In an editorial accompanying the findings, Fernando Holguin, MD, of the Anschutz Medical Campus at the University of Colorado at Denver, wrote the causal link between changing sex hormones and asthma incidence and severity has been long supported by the facts that women become more affected than men throughout adulthood, and that perimenstrual worsening has been known to occur in 20% to 40% of patients with severe or difficult-to-control asthma—particularly among obese females.

Failure to safely and consistently reduce asthma risk and outcome severity through hormonal replacement therapy, however, show the understanding of hormones’ roles in asthma is still not fully established.

To this effect, Han and colleagues have made significant ground, Holguin wrote.

“Whereas prior large-scale epidemiological studies have attributed changes in asthma-related outcomes to sex hormones only by proxy (i.e., puberty or menstrual period), the results from this study, by directly measuring serum levels, significantly strengthen causality,” he wrote.

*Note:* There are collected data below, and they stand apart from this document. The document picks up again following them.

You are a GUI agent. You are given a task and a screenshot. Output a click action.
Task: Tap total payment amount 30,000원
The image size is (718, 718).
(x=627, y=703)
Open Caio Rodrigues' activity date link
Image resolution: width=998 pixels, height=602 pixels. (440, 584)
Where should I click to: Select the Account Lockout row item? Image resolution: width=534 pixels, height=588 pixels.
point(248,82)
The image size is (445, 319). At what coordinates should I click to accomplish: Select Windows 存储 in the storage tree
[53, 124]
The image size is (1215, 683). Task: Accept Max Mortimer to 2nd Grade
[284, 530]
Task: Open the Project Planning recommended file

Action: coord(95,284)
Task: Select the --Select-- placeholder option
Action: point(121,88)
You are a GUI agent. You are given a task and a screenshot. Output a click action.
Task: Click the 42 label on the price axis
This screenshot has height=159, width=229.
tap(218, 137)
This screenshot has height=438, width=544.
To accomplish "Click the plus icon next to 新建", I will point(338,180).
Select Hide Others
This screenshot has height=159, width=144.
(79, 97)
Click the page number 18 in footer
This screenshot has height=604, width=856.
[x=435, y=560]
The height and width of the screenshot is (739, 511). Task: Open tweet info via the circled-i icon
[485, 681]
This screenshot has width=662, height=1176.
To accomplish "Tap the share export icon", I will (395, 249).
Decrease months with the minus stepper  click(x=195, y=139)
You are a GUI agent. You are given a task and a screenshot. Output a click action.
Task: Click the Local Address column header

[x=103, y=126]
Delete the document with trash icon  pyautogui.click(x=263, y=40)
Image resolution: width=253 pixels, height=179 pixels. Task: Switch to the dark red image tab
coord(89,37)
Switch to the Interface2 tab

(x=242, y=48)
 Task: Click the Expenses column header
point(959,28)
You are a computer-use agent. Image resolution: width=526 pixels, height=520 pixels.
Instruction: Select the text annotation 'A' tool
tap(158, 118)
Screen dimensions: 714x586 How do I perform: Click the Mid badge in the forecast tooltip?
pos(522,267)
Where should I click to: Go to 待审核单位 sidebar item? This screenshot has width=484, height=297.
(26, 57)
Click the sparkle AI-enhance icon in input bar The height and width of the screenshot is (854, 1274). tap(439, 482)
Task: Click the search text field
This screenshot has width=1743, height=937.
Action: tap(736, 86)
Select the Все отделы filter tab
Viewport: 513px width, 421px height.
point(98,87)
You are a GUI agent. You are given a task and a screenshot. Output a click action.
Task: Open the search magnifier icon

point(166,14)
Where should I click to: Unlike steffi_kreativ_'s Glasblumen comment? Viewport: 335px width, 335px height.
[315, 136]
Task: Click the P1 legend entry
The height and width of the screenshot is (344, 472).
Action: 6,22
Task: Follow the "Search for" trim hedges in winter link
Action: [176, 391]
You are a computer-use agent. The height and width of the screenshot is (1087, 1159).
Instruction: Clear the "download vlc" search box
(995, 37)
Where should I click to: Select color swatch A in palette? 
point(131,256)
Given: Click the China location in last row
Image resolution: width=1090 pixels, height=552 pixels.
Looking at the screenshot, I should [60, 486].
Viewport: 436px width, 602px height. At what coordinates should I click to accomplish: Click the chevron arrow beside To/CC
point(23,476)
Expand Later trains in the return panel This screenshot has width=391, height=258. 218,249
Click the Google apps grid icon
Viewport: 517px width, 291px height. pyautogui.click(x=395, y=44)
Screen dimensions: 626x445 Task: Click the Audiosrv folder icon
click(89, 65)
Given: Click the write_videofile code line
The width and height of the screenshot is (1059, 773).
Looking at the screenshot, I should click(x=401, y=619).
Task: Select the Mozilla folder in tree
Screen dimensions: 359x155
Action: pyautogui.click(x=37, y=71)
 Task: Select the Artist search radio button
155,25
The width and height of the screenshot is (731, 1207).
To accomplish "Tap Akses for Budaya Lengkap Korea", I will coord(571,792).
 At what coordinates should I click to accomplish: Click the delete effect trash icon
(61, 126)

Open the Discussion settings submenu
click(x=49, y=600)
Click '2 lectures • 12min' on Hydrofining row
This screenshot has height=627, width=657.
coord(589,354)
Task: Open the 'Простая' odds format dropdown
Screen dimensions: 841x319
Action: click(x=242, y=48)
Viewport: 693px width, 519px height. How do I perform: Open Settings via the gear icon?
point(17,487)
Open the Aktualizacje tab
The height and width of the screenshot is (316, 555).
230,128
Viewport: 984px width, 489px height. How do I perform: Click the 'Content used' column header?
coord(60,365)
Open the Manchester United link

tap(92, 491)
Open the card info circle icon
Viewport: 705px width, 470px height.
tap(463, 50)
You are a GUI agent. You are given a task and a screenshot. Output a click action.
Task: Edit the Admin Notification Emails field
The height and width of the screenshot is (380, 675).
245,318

Holguin argued the cross-sectional nature of the study, and the use of self-referred asthma definition per NHANES, lessen the effect of the findings. However, it is an overall major advancement in epidemiological understanding surrounding asthma and sex hormones, and should prompt greater research moving forward.

“Further, the association with testosterone, which had been largely overlooked in many prior asthma studies, potentially adds new insights into the pathophysiology of sex hormones and airway diseases,” he wrote.

The study, “Sex Steroid Hormones and Asthma in a Nationwide Study of U.S. Adults,” was published online in the American Journal of Respiratory and Critical Care Medicine.